Capisco quindi che soltanto l’assenza da circa 25 anni del televisore in tutte le mie abitazioni e la non visione della televisione mi hanno potuto permettere di non cascarci, di non credere alle menzogne sistematiche delle autorità, di mantenere (spero) un minimo di autonomia e intelligenza del mondo.

La televisione rimane infatti un formidabile strumento di propaganda e di consenso. La televisione è la più plastica manifestazione dell’asfissia culturale e ideologica che caratterizza la vita collettiva del presente. Anche Internet va diventando sempre più uno strumento della stessa natura e con i medesimi scopi ma la rete richiede in ogni caso un pur minimo segno di attività per selezionare i contenuti - fossero anche sempre gli stessi -, per scegliere i collegamenti e poi magari per scrivere un testo o registrare un audio, attività sempre più automatizzate da parte del fruitore della rete ma almeno sono attività. Davanti al televisore invece ti sprofondi (sul divano o altro) e ti fai cullare dalla barca delle immagini verso il mare del non pensiero.

Come scrivevo in un articolo di molti anni fa dedicato allo stesso tema: «senza quest’oggetto non solo si sopravvive, si vive meglio. Più padroni di sé, delle proprie giornate e serate, dei propri pensieri, dei propri errori. Più liberi» (Liberarsi dalla (tele)visione, «girodivite.it», 9.2.2007).

Qualche tempo or sono nella casa di Milano ci fu bisogno di un imbianchino, il quale guardandosi intorno chiese se il televisore era in riparazione. Quando gli fu detto che in casa non c’erano televisori, rimase sbalordito arrivando a esclamare, in un moto di spontanea solidarietà, «ve ne regalo uno io!». Evidentemente per questa persona vita e televisione coincidono; senza televisore non c’è vita. E invece senza quell’elettrodomestico l’esistenza è più piena; l’enorme quantità di tempo che esso sottrae viene riacquistata, posseduta, gustata in altre e migliori forme.

Assicuro i lettori di questa nota che ci si può riuscire. A condizione però di sbarazzarsi dell’oggetto. Pensare di tenerselo in casa senza ‘accenderlo’ è un’altra illusione.

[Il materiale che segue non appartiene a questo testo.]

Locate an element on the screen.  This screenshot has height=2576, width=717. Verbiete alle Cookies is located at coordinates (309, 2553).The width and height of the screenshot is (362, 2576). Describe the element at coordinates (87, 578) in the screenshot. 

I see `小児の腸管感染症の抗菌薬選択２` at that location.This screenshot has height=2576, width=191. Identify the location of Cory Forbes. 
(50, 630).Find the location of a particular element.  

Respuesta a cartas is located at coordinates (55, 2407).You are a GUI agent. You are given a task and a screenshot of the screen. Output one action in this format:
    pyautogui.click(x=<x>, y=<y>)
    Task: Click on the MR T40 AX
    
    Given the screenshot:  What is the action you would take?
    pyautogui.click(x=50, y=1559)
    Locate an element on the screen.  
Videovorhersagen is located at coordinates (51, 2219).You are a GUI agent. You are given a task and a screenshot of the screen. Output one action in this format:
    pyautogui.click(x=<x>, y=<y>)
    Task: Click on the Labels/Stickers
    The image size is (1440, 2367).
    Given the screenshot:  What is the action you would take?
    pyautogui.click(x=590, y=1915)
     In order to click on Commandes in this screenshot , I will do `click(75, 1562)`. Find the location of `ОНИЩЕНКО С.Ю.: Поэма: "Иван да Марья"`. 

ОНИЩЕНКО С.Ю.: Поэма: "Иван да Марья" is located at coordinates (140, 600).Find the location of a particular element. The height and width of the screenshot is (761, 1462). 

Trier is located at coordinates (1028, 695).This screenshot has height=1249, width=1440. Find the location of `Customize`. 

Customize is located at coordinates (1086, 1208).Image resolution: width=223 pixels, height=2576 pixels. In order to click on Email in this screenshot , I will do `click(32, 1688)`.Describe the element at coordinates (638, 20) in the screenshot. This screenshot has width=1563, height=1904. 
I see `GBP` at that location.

Già nel 1964 l’antropologo André Leroi-Gourhan sosteneva che lo strumento televisivo «separerà dalla massa pochi elementi per dar loro la posizione di fabbricanti di evasione teleguidata. Una minoranza sempre più ristretta elaborerà non solo i programmi essenziali, politici, amministrativi, tecnici, ma anche le razioni di emotività, le evasioni epiche, l’immagine di una vita diventata completamente figurativa, perché alla vita sociale reale può, senza scosse, sostituirsi una vita sociale puramente rappresentata. […] L’immaginazione, che non è se non la possibilità di creare cose nuove partendo dalla vita vissuta, corre il rischio di un sensibile calo» (Il gesto e la parola, trad. di F. Zannino, Einaudi, Torino 1977, pp. 419-420).

Cedere ad altri il patrimonio della nostra immaginazione (e della nostra razionalità) significa diventare dei mendicanti.